A growing disconnect

    Jake Roach's blog

    First and foremost, the majority of this argument is based around the stance developed by TotalBiscuit, a YouTube commentator on video games. I wanted to get that out of the way first to give credit where credit is due.

    Now, almost every person who has purchased a video game has purchased a used one, weather it be from Slacker’s or GameStop, or any store for that matter. Used games are generally a more attractive option due to them not only costing significantly less than it’s selifan wrapped counterpart, but also functioning just the same.

    This seems like a great prospect, someone buys a game new, plays it, trades it in, and someone else comes along to pick up the scraps. This is a model seen in books, movies, music, etc. However, despite the apparent good nature of used games, they hurt more than help.
    Let’s break this down. A company decides to create a game, let’s say an action adventure, and gets backing from a publishing company who believes their title will be successful. The company designing the game receives a certain amount of money to create a game, and uses it to develop great assets and make a great game.
    Release day comes and the game sells great for about a week, then sales take a huge dive, resulting in the company not being able to have the funds to keep the game up to date, run servers for multiplayer, etc.

    Why could this be? How do the sales fall off out of nowhere? The answer lies in companies like GameStop and Slacker’s. Although I avoid a trip to either of them, when I have gone I notice they push the sale of used games on potential customers content with paying the full retail price.

    This sales tactic is a wolf in sheeps clothing. While it might seem like the innocent employee out for the customers best interest, the reality shows an employee only concerned with his or her commission check. You see, while the cost of used games is less for the customer, the profit margin for these companies is huge and bring in more money for those excuses of retail stores by cycling the same merchandise.

    Money is taken directly out of the pocket of the developer and put into the pocket of these companies, resulting in poor, rushed, and unfinished games that developers are forced to consistently put out in order to, at the very least, break even on their investment.

    Many people say these developers need to get over it. Other forms of media have been fine and actually have had success with used copies circulating. This is a very true, albeit a completely invalid, point. These other forms of media have things called income streams. For example, a band or musician doesn’t make all of their money off of sales of their record, in fact they don’t make very much of that at all. They make money off of merchandise, playing shows, having their music in other forms of media, etc.

    Those streams don’t exist in video games. There is no sort of equivalent in gaming to a movie theater or a concert hall, it just doesn’t exist. Game developers make money from the sale of new copies of their game and that’s it. GameStop and companies like it couldn’t care less about giving the developer a cut of the used sale.

    This wicked web is spun around developers in a place where they can’t get too close, but can’t run too far.

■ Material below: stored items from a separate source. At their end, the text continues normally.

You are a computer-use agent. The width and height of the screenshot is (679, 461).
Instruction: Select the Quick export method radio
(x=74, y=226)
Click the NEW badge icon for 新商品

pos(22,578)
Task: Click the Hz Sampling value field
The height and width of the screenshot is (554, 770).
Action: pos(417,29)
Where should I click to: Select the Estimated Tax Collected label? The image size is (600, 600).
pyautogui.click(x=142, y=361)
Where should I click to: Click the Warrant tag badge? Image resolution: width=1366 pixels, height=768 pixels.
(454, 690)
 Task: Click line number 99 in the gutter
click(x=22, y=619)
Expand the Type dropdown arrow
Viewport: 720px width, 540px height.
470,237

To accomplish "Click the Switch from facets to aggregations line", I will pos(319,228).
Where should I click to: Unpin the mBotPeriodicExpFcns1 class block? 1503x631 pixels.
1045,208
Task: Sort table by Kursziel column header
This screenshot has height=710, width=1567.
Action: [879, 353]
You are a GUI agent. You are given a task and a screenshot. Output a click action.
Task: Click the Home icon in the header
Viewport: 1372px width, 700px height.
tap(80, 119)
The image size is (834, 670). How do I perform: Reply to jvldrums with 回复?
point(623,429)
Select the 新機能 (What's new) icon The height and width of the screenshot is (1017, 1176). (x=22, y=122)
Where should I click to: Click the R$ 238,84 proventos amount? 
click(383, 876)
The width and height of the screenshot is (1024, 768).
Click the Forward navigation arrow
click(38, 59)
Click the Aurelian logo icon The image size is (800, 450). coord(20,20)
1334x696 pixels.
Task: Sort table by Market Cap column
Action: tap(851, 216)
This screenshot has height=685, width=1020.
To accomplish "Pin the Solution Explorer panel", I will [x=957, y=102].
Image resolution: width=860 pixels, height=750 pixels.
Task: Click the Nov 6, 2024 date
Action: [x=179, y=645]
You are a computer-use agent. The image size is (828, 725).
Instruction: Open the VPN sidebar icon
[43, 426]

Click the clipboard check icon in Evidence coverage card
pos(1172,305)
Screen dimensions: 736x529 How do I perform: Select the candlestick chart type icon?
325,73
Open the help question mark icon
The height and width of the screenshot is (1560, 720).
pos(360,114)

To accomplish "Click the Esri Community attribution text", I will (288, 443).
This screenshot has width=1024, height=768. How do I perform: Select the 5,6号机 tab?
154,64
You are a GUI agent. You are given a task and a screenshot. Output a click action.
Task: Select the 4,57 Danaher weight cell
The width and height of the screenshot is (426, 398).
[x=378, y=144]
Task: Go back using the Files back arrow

Developers rush games to stores where they don’t usually break even and then those companies cycle used copies of the game, while developers are forced to pay to send out updates and run servers without seeing a dime of the used sales.

    Clearly, there is an incredible gap in the video game industry. Generally there is a $5 difference in a new and used game. Spend the extra $5 and support the one who actually made the product, not the one who stocks the shelves.